**GIVEN TASK**. Can you copy the data below word for word, from its first line through the line containing "click(x=602, y=236)", including that line?

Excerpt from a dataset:
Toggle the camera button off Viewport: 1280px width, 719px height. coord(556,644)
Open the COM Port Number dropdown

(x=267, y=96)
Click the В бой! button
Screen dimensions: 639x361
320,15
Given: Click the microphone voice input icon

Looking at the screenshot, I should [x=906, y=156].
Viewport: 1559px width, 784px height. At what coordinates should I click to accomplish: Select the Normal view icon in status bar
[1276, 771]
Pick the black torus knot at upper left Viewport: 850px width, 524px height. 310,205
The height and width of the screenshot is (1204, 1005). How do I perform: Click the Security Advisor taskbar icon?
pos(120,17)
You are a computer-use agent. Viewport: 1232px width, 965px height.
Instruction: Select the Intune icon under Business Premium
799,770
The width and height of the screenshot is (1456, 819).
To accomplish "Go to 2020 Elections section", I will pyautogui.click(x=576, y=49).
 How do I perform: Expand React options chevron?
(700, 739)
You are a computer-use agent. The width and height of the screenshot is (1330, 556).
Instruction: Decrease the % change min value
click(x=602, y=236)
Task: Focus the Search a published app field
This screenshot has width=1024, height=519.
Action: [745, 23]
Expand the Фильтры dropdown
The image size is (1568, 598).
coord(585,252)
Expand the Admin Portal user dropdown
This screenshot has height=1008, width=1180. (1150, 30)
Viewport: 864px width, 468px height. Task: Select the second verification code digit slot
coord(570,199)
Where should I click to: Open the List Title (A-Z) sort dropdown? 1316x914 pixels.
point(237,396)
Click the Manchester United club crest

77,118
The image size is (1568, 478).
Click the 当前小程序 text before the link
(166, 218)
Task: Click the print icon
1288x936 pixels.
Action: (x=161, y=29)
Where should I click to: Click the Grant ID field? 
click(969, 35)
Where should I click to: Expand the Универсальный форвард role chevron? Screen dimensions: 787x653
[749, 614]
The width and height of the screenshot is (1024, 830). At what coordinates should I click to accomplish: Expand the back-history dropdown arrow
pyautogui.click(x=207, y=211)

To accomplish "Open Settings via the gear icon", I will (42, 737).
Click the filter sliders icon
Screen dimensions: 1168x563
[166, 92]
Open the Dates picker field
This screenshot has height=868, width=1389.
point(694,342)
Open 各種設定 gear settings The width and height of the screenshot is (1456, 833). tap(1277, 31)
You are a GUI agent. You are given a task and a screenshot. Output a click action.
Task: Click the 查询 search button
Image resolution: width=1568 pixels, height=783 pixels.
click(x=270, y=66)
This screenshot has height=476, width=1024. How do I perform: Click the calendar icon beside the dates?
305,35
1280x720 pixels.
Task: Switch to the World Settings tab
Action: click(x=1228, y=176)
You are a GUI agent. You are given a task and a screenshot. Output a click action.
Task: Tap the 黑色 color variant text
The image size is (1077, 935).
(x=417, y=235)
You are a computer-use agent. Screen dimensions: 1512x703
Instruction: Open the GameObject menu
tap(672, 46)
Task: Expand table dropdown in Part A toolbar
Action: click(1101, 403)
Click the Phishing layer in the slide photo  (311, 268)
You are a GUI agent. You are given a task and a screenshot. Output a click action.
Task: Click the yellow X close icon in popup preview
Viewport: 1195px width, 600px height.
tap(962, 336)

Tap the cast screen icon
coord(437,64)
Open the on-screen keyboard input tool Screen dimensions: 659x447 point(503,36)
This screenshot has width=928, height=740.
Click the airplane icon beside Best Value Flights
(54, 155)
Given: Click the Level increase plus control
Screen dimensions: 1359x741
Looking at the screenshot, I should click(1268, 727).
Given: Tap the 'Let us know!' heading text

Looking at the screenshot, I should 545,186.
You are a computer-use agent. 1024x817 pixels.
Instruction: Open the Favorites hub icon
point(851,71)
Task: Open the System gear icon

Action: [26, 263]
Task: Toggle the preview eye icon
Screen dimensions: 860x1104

**COMPLETE RESPONSE**.
Toggle the camera button off Viewport: 1280px width, 719px height. coord(556,644)
Open the COM Port Number dropdown

(x=267, y=96)
Click the В бой! button
Screen dimensions: 639x361
320,15
Given: Click the microphone voice input icon

Looking at the screenshot, I should [x=906, y=156].
Viewport: 1559px width, 784px height. At what coordinates should I click to accomplish: Select the Normal view icon in status bar
[1276, 771]
Pick the black torus knot at upper left Viewport: 850px width, 524px height. 310,205
The height and width of the screenshot is (1204, 1005). How do I perform: Click the Security Advisor taskbar icon?
pos(120,17)
You are a computer-use agent. Viewport: 1232px width, 965px height.
Instruction: Select the Intune icon under Business Premium
799,770
The width and height of the screenshot is (1456, 819).
To accomplish "Go to 2020 Elections section", I will pyautogui.click(x=576, y=49).
 How do I perform: Expand React options chevron?
(700, 739)
You are a computer-use agent. The width and height of the screenshot is (1330, 556).
Instruction: Decrease the % change min value
click(x=602, y=236)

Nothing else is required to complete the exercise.